Observar hoy la vibración del acrílico amarillo formando al cuerpo de Pikachu es también volver a otras superficies, porque a lo largo de las décadas, distintos amarillos: amarilla es la tonalidad de los pantalones que viste la figura central de la obra Los fusilamientos del 3 de mayo de Francisco de Goya; amarillo es uno de los colores básicos con los que Aleksandr Rodchenko sostuvo el ocaso del medio pictórico en La muerte de la pintura; amarillo es el color del cabello brillante y caucásico de las figuras femeninas de Lichtenstein. Como ya mencionamos, el amarillo de Pikachu nació bajo una tonalidad televisiva, en aparatos de tubo durante el fin de siglo y por tanto, uno de los desafíos a los que se enfrenta Marco Arias, es ser capaz de extender ese brillo y tinte en la concretura del lienzo.
“Frente a la continuidad del mundo real, la pintura es un campo de articulaciones o divisiones” escribió Rosalind Krauss el año 1977, para referirse a la independencia de la superficie plana y limitada del cuadro como soporte del medio pictórico, aquella independencia que le permite ser transportado y montado sucesivamente a lo largo de distintas superficies y tiempos verticales. Sobre esto, la figura de Pikachu nació delimitada por la rectitud angular de la pantalla y pese a ser una imagen en movimiento, no le es posible abandonar los propios marcos físicos de la televisión y por ende, salir y rebelarse ante la gravedad física de quienes lo observan desde el otro lado del cristal. Si bien la importancia que consigue dentro de la cotidianidad de sus espectadores queda clara a la hora de observar los comerciales y objetos sobre los que se reproduce su imagen, por más que se intente palpar y retener a Pikachu bajo el tacto de las manos, su inscripción en el mundo físico nunca será como el de su realidad televisiva: los caudales permitidos en la existencia de nuestra dimensión no son dibujados, ingrávidos ni etéreos, sino concretos, normados y finitos. Allá donde nuestro habitar continúa y se transforma con el paso del tiempo, la imagen original de Adiós Pikachu prosigue intacta.
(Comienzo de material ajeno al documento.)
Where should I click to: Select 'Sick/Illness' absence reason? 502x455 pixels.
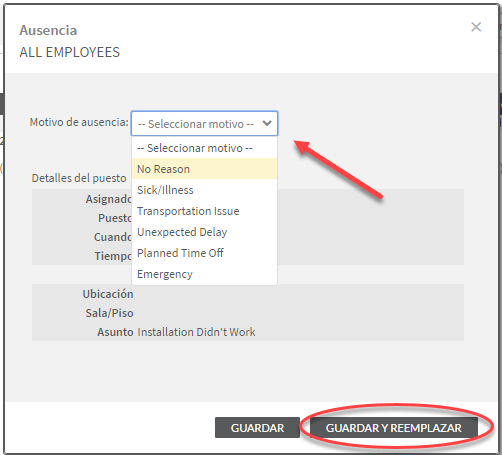pos(204,190)
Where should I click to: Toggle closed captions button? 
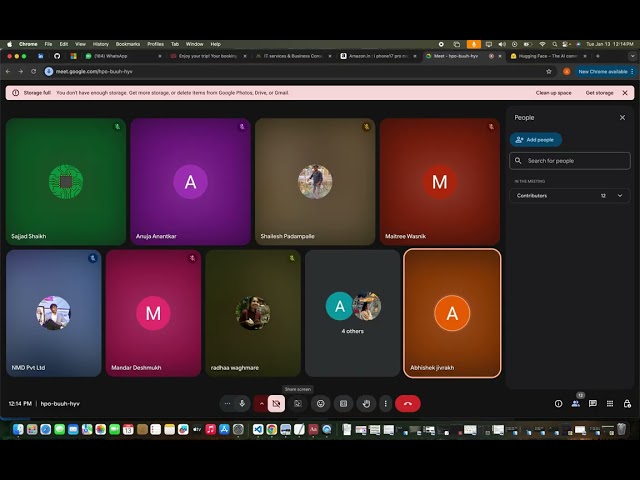(343, 403)
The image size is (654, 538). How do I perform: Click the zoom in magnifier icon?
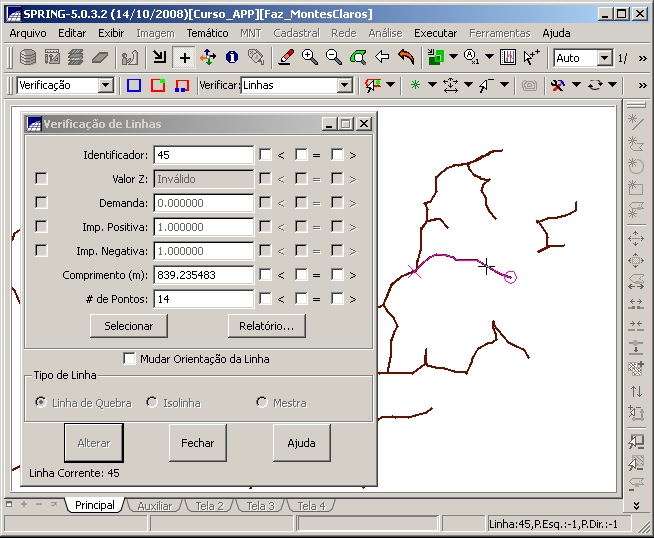point(310,58)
Volver a ver hoy a Pikachu en las pinturas de Marco Arias es regresar a instantes del pasado, transitar la pantalla desde el living al museo y con ello ir más allá de los muros que separan estos dos espacios, física y socialmente dispares. “Solo a través de una distancia podemos entender el mundo” sostuvo el artista Jack Goldstein a propósito de su trabajo The jump, a lo que Douglas Crimp agregó que “solo experimentamos la realidad a través de las imágenes que hacemos de ella”.
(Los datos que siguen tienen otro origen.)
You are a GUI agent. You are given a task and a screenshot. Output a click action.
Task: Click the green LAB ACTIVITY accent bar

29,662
Los trabajos de Arias nos devuelven a esas tardes noventeras frente al televisor y a través de la distancia que posibilitan sus tránsitos y representaciones, nos permiten posar la mirada sobre el Chile de la transición democrática y la disyuntiva que nos produce volver a mirar las capas que envuelven aquella época, entre el hastío político y el afecto hacia la propia infancia de nuestra generación, una que nunca imaginó volver a encontrarse con estas imágenes, más de veinte años después, presentadas como arte bajo un trasnoche de mentalidad televisiva.